Turns out that was just fool’s gold. The same team that struggled offensively down the stretch was woeful against Dayton. The Orange failed to connect on a single 3-pointer, Ennis’ last-second miss sealing Syracuse’s fate at 0-for-10.
A team that looked ripe for another Final Four run maybe a month ago instead takes the early bus back home.
“Overall it’s hard to win making layups,’’ Jim Boeheim said. “At some point in time you need to knock something down from the perimeter, and we didn’t. It was just not a good offensive game for us.’’
It wasn’t exactly a thing of beauty for Dayton. Following the pattern of the early Saturday game rock fights, the Flyers shot 34.8 percent to the Orange’s 30 for a 20-18, needles-in-the-eye first half.

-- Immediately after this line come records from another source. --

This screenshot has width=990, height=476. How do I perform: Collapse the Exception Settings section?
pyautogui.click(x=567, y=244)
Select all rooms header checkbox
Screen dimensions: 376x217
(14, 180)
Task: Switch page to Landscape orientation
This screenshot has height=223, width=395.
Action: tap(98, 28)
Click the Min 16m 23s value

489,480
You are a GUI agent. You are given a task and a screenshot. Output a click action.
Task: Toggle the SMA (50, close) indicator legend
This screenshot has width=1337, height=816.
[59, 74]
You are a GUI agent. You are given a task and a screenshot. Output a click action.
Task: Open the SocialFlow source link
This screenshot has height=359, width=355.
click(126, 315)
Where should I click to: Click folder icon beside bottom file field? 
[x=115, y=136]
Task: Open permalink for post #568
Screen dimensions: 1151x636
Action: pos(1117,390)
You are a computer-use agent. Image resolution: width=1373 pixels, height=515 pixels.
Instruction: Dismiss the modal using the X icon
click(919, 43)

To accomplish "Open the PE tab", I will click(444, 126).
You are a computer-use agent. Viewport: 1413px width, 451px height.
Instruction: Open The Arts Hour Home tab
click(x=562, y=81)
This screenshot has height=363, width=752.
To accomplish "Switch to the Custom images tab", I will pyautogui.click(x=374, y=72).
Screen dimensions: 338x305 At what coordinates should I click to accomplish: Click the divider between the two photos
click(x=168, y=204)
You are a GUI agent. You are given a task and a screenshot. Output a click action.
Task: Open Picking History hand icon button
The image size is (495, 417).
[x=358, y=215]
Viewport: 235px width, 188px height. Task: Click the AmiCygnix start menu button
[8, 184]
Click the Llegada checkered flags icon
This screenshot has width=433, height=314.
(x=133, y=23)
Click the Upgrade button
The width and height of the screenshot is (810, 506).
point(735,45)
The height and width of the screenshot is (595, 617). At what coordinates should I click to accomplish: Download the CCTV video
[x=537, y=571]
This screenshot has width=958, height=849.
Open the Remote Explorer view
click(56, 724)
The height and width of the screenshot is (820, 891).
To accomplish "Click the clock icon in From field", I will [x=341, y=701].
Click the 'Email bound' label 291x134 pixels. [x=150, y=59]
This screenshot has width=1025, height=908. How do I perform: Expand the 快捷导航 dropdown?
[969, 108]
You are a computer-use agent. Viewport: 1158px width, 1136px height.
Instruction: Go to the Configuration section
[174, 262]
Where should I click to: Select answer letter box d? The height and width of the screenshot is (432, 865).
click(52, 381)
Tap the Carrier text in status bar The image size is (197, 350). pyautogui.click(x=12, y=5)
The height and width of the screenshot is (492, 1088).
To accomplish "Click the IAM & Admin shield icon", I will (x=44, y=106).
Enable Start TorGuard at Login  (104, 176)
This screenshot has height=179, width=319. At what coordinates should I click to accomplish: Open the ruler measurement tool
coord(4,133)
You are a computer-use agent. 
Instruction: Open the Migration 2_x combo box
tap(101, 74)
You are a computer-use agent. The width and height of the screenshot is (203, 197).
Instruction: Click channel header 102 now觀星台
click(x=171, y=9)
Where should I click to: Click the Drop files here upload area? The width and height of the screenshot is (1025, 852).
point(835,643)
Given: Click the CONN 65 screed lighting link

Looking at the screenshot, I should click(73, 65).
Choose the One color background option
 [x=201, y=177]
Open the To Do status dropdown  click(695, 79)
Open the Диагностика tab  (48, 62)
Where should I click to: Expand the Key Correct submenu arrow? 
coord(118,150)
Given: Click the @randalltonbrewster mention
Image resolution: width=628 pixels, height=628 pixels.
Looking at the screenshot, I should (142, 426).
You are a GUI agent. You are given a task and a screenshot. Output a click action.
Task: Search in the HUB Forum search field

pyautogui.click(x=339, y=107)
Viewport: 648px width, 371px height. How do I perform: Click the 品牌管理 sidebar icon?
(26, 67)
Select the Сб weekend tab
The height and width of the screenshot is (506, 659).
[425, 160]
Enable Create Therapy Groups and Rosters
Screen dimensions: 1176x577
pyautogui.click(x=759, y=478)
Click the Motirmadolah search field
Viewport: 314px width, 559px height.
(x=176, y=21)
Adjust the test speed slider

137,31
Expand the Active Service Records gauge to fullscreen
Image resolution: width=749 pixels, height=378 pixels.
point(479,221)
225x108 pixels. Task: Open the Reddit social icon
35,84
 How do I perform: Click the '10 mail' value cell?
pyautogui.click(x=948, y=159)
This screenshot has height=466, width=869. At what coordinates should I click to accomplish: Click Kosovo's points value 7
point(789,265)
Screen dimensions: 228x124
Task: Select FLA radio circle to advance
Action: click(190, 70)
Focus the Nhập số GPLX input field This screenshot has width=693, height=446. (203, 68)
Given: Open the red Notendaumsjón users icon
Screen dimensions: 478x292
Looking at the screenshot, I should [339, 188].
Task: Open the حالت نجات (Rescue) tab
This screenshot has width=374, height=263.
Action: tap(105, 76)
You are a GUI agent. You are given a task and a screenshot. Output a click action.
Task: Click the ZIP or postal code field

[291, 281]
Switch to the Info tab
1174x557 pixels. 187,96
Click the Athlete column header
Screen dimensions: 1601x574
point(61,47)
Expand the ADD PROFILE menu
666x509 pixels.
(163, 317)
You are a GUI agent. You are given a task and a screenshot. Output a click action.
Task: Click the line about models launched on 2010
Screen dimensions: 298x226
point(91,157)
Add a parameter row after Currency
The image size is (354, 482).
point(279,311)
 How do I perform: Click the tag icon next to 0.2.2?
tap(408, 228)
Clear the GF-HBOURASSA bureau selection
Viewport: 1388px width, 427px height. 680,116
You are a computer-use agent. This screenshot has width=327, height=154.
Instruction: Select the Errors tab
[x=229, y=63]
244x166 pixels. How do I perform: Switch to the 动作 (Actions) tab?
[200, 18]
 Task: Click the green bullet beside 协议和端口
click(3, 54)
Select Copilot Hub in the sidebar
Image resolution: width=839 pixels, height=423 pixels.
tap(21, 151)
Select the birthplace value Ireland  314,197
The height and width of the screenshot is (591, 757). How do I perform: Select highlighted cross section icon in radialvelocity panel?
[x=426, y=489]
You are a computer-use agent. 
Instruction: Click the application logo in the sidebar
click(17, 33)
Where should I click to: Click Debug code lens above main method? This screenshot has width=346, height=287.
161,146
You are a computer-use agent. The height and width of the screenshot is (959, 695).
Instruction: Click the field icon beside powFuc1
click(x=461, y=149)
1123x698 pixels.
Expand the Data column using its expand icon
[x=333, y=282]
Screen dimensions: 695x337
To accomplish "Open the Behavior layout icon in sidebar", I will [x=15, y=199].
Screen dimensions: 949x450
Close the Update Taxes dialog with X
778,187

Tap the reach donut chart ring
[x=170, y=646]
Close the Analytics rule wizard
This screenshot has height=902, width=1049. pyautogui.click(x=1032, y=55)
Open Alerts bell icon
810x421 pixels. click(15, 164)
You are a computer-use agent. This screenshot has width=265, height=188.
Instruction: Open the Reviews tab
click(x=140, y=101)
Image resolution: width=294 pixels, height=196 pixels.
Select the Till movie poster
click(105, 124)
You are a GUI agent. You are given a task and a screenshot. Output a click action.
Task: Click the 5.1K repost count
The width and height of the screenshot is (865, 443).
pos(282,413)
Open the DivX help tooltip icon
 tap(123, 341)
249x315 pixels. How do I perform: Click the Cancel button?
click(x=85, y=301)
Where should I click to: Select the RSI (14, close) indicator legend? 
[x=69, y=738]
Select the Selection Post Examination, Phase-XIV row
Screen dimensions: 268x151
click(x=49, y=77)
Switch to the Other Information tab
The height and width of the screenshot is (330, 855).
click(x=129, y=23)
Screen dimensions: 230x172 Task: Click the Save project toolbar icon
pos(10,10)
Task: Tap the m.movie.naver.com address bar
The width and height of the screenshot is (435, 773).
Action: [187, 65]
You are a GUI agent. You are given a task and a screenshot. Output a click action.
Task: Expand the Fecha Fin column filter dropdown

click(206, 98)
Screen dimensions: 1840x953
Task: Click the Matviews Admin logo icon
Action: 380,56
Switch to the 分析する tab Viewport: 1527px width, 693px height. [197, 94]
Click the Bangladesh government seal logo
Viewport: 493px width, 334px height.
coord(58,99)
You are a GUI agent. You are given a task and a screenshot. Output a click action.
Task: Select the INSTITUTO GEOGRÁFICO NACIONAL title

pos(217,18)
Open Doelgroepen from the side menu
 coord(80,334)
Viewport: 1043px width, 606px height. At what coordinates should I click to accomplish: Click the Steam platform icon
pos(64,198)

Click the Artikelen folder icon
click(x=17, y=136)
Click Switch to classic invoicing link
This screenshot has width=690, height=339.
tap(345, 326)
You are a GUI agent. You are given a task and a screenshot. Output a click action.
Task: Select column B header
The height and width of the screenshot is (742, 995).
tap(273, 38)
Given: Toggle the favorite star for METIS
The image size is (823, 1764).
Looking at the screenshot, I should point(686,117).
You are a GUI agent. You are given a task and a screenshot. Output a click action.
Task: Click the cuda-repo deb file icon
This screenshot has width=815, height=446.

Yet Dayton, with no experience, never got rattled. The Flyers all but squandered a six-point lead midway through the second half. Ennis started to drive to the basket almost at whim, pushing the Orange to within three with 40.5 left.
And then Oliver clanked the front end of a one-and-one off the rim and Ennis followed up by getting a foul and sinking his two chances to make it 52-51, Dayton with 24.8 seconds left.
Dyshawn Pierre was fouled on the inbounds. He’s a 67 percent free-throw shooter.
“At first I was thinking, ‘I have to make these free throws,'’’ he said. “But then I just didn’t think about it. I just wanted to do it for my team. That’s all that mattered.’’
Naturally he sank both.
Still Ennis with the ball, pushing up the court, well that’s a vision that people have seen before. The freshman made the exact same play against Pittsburgh earlier this year
“My heart was in the bottom of my stomach,’’ Oliver said. “I remember that Pitt game.’’
But that would have been the sensible finish.
Dayton doesn’t do the sensible or the obvious.
The Flyers have their own way of doing things, a blissfully oblivious, illogical logical path that now is headed for Memphis.